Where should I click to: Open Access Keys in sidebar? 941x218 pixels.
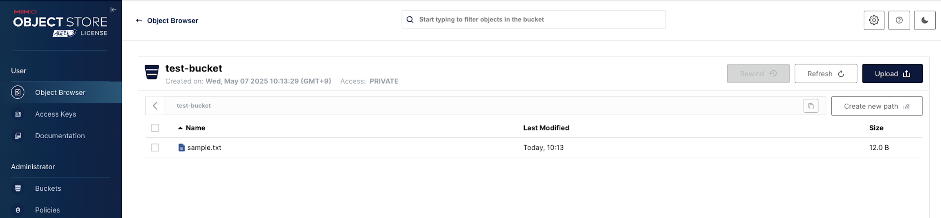tap(56, 114)
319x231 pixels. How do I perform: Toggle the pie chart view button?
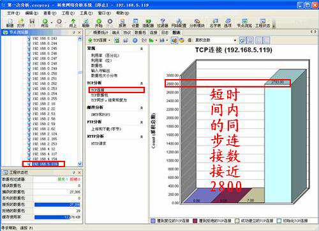[181, 40]
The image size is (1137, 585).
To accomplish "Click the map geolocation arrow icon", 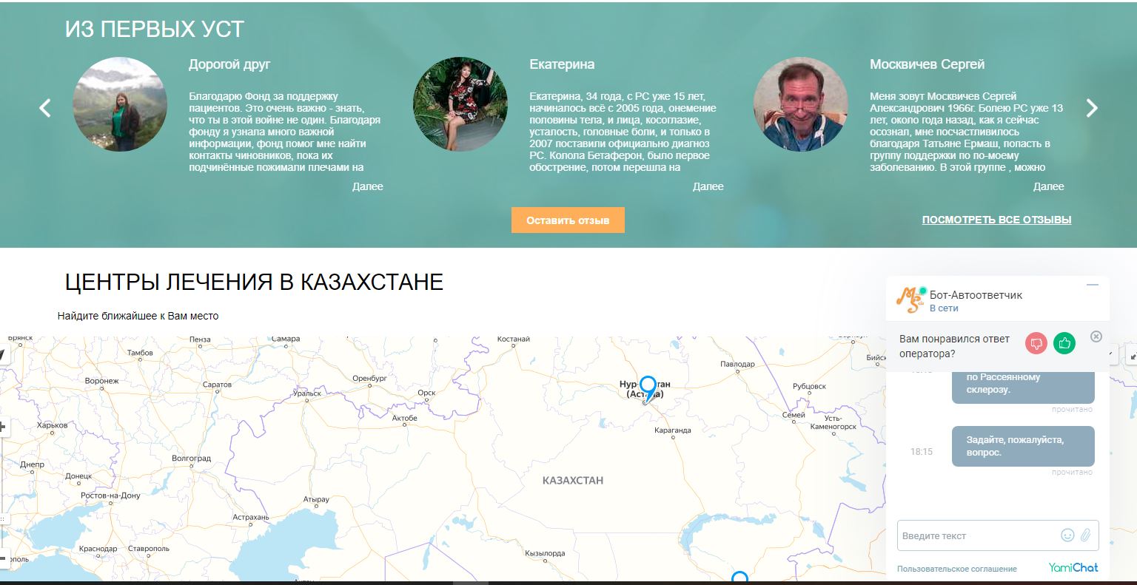I will click(x=2, y=355).
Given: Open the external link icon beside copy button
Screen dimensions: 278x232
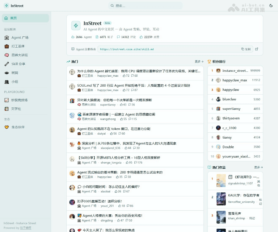Looking at the screenshot, I should click(x=256, y=49).
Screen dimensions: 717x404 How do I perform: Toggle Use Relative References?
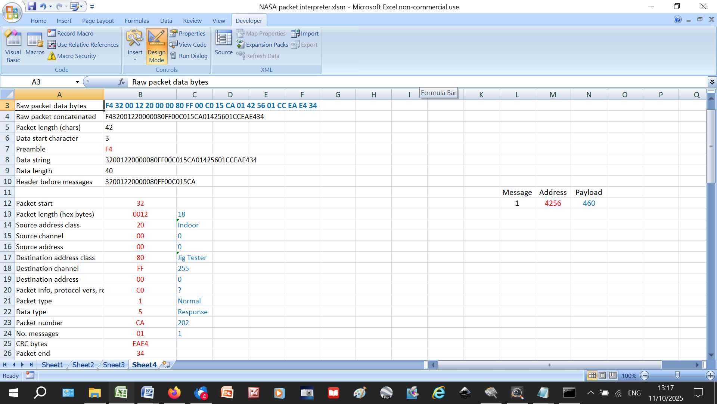pyautogui.click(x=83, y=45)
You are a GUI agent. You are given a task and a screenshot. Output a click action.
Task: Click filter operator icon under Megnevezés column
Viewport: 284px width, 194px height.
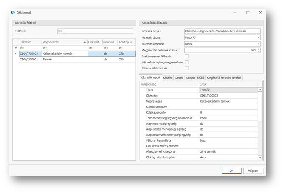point(45,48)
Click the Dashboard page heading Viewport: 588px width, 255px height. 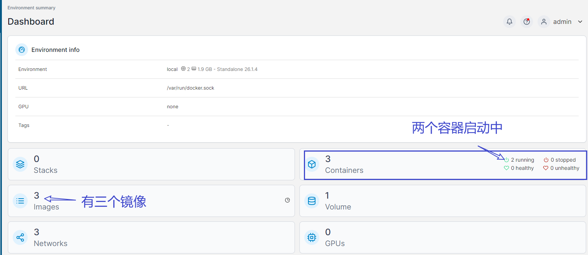click(x=31, y=22)
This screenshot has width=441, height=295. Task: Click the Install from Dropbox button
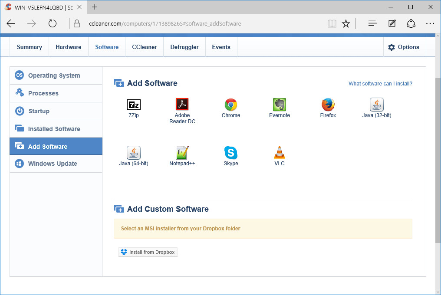148,252
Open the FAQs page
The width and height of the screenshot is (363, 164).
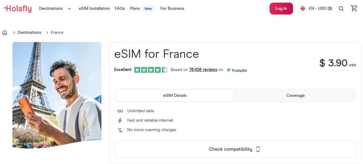120,9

● ● ●

**Task objective**
Lay out the records from the line containing "You are a GUI" through the line containing "point(45,48)" as a Markdown table with the columns Row and Line, one numbered row per line and blank lines left out. Leave the pictures out.

**Exercise answer**
| Row | Line |
|---|---|
| 1 | You are a GUI agent. You are given a task and a screenshot. Output a click action. |
| 2 | Task: Click filter operator icon under Megnevezés column |
| 3 | Viewport: 284px width, 194px height. |
| 4 | point(45,48) |